Bêbado e agressivo, Clodoaldo Paixão da Cunha, 31 anos, espancou a mãe até matá-la, no início da madrugada de sábado. Depois, foi dormir. O corpo de Inês Eutimia da Cunha, 57 anos, foi encontrado pelo outro filho dela e pelo patrão dele, que foi buscar o rapaz para o trabalho, pouco antes das 8h. O crime foi cometido na casa onde a mulher morava com os dois filhos, na Rua São Luiz, Santa Terezinha, em Fazenda Rio Grande, região metropolitana de Curitiba. Clodoaldo disse não lembrar de nada.
?Como vou colocar você na cama!?, foi a última frase dita por Inês, logo após um conhecido da família ter levado Clodoaldo para casa. Ele deixou o criminoso completamente embriagado, deitado no chão, por não conseguir levá-lo até a cama, sem suspeitar da violenta reação que o embriagado teria pouco depois. A barbaridade só foi descoberta quando o irmão do acusado, que tinha dormido na casa de uma amiga, retornou e encontrou o corpo da mãe caído ao lado da cama, com marcas de agressão. Mas foi o patrão dele quem chamou a Polícia Militar, segundo relatado pelos soldados Menezes e Debski, do 17.º Batalhão.
Cerveja
A embriaguez aconteceu durante um jogo de sinuca, em um bar da região, na noite anterior. Clodoaldo perdeu uma caixa de cerveja, apostada na partida, e não agüentou as brincadeiras dos amigos. A primeira agressão foi respondida com um soco, que o derrubou. ?Caí com o copo de cerveja e cortei a mão?, disse. Em seguida, com o caco de vidro, feriu o rosto do agressor. A confusão aumentou e, segundo relato de testemunhas, foram necessários três homens para contê-lo.

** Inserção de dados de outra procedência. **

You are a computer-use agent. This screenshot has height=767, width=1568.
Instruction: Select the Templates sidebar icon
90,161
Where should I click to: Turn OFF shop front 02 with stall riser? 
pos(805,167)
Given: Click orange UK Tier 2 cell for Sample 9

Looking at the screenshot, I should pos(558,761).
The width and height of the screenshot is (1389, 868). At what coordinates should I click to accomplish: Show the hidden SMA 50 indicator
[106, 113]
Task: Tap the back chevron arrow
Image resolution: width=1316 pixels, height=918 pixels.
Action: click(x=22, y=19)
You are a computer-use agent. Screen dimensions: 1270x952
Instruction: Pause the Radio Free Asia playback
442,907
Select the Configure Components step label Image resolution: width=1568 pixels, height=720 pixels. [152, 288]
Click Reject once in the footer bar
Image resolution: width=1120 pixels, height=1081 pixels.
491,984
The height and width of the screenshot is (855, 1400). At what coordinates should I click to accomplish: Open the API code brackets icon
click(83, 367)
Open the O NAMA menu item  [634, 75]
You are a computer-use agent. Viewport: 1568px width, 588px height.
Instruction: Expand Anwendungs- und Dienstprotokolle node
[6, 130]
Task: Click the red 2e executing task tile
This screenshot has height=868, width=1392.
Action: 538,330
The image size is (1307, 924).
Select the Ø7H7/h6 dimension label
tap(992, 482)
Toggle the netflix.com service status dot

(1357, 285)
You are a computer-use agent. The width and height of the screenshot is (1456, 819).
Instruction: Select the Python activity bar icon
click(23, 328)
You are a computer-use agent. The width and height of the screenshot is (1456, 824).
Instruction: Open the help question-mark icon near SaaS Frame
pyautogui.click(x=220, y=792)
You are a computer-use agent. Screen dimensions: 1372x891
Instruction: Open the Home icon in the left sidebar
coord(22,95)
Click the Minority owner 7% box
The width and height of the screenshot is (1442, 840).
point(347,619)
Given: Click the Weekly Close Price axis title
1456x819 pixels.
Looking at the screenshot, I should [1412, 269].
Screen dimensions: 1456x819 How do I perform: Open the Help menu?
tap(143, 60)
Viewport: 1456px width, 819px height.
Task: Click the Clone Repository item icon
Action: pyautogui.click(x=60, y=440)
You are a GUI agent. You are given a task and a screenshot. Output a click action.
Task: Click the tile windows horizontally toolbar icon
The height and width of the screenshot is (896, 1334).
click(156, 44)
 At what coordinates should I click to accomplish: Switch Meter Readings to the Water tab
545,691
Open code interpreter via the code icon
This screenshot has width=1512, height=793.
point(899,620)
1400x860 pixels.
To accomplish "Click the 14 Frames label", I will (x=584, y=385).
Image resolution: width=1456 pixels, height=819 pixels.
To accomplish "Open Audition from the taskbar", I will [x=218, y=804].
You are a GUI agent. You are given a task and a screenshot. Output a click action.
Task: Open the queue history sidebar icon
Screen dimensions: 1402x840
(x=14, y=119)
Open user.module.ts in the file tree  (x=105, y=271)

Foi nesta hora que apareceu o conhecido da família que, percebendo a situação, achou melhor levar Clodoaldo para casa, por volta das 23h30 de sexta-feira. Na residência, deixou o homem caído no chão, pois não conseguia colocá-lo na cama.
Prisão
Pela manhã, o patrão do irmão de Clodoaldo, chegou para levá-lo ao serviço e viu os irmãos frente ao corpo de Inês. O agressor, depois de espancar a mãe, foi dormir. Ele foi detido pela PM e levado à delegacia local, sem oferecer resistência. O investigador Arnaldo Cruz acompanhou o trabalho da perícia.
Ainda com a Polícia Militar, Clodoaldo afirmou não lembrar de nada sobre o crime. ?Não lembro se fui eu ou se foi outra pessoa?, afirmou. Porém, ele recordava da briga no bar, com detalhes. O detido temia pelo seu futuro na prisão. ?Se fui eu, vou pagar pelo que fiz, mas não precisam me bater, não estuprei ninguém?, disse. Ele é solteiro e trabalhava como auxiliar de produção.